One of the redeeming aspects of social technology is, in fact, its capacity to connect us with others who understand and relate to our experiences. Mea Pearson, a 24-year-old with borderline personality disorder, went to Tumblr seeking advice after her diagnosis, and ended up starting her own blog, shitborderlinesdo, to create a more positive and nuanced online depiction of her illness. Today, her Tumblr blog has nearly 20,000 daily visitors.

Embracing its growing popularity as a mental health support forum, Tumblr has gone so far as to create dedicated experiences for people searching for a word such as depression. “Is Everything Okay?” reads a message, with links to crisis intervention programs.

But perhaps the most beneficial part of what the platform can offer is a community for people experiencing illness to realize that there are others going through the same things they are, reducing the shame and fear of suffering in isolation.

Building for features that enable normalization has even led Patients Like Me to completely reimagine what crowdsourcing technology can do when married with healthcare. The Boston-based company began as a support destination where people could compare treatments, symptoms, and experiences. With this vast amount of self-reporting from actual patients, it has evolved into a health data platform that seeks to transform the way the medical industry conducts research and develops treatments to improve patient care.

 

5. ACCOUNTABILITY

“70% of the participants who sent weekly updates to a friend reported successful goal achievement, compared to 35% of those who kept their goals to themselves.”
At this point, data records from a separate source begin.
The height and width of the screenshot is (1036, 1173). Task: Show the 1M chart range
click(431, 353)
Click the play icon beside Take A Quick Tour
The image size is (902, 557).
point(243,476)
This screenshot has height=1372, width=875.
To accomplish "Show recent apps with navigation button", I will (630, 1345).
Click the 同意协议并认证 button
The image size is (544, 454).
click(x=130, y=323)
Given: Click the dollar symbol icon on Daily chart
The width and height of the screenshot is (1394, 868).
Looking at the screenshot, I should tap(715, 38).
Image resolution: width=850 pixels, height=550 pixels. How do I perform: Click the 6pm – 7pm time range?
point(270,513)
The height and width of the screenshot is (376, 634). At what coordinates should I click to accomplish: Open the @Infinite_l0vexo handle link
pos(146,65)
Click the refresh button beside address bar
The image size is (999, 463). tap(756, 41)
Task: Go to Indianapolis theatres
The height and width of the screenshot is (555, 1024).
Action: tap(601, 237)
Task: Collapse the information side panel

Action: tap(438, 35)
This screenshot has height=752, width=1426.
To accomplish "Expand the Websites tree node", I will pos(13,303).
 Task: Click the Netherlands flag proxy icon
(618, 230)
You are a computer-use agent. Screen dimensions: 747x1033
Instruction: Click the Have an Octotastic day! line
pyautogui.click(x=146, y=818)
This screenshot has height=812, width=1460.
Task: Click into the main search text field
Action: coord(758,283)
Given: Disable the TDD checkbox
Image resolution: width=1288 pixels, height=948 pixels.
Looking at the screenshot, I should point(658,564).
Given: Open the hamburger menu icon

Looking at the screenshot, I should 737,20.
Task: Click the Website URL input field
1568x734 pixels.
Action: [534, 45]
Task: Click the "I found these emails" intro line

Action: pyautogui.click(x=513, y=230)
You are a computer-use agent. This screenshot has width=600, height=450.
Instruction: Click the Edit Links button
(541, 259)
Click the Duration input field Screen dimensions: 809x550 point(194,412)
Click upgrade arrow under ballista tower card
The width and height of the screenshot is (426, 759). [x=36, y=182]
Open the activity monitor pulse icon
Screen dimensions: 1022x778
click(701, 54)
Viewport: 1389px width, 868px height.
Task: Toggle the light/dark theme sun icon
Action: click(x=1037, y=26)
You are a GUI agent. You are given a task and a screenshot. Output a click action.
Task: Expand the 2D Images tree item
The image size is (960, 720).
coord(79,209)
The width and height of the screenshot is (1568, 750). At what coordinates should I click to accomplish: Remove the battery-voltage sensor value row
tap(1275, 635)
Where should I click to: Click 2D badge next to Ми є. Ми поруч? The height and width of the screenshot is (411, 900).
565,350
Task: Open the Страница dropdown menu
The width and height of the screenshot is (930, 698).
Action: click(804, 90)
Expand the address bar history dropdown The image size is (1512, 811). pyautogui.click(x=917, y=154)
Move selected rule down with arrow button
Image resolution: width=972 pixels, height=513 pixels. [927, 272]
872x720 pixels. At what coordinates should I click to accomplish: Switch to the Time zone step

Unexpected Lessons From Making Your To-Do List Public (FastCompany)

While telling people your goals might actually lull you into a sense of complacency, sharing your progress — the fruits of your dogged determination in pursuit of said goal — may make you more likely to actually accomplish it. According to The American Psychological Association, “If you are trying to achieve a goal, the more often that you monitor your progress, the greater the likelihood that you will succeed. Your chances of success are even more likely if you report your progress publicly or physically record it.”

This is a technique that’s been applied for weight loss and fitness products for ages. Weilos, a social media platform for people to talk about their weight loss and fitness goals and share selfies of their progress, found that users who posted progress photos documenting their weight loss lost .93 lbs. more per week, compared to when they didn’t use the sharing platform. Complete, an iOS app that allows users to share their to-do lists with a community found in their first 5 months that those who publicly declared their intentions on the network were four times more likely to complete their tasks.

Building features to support and encourage this kind of social accountability could have significant implications when it comes to medication adherence and, ultimately, outcomes. Consider how much more motivated patients may be to close the gaps in their preventative health if their family members and loved ones had visibility into their progress.

 

6. HUMOR

“They’re real … and they’re either hilarious or disturbing, depending on your sensibilities. At the very least, we think you’ll agree this video is more effective than any peeling doctor’s office poster.”

Here’s How You Show a Breast Self-Exam on Social Networks That Ban Female Nipples (Adweek)

Laughter may be the best medicine and prevention the best cure, so Argentinian Breast Cancer charity, MACMA, and creative agency DAVID, decided to put these two, time-tested remedies together in their recently released breast cancer awareness PSA.

“Women’s boobs, particularly their nipples, are censored in certain social networks,” a voiceover says as a woman unbuttons her shirt. “Even when showing how to perform breast self-examinations to detect early breast cancer — ”

“ — But we found boobs that aren’t censored — ”

In steps a nude, male torso with a pair of “manboobs.” The woman proceeds to demonstrate how to perform a breast self exam on this stand-in, like a sex-ed teacher using a banana.

The initiative cheekily upends anatomy taboos — for both male and female bodies — while promoting preventative health through humor and irreverence.

So, in the end….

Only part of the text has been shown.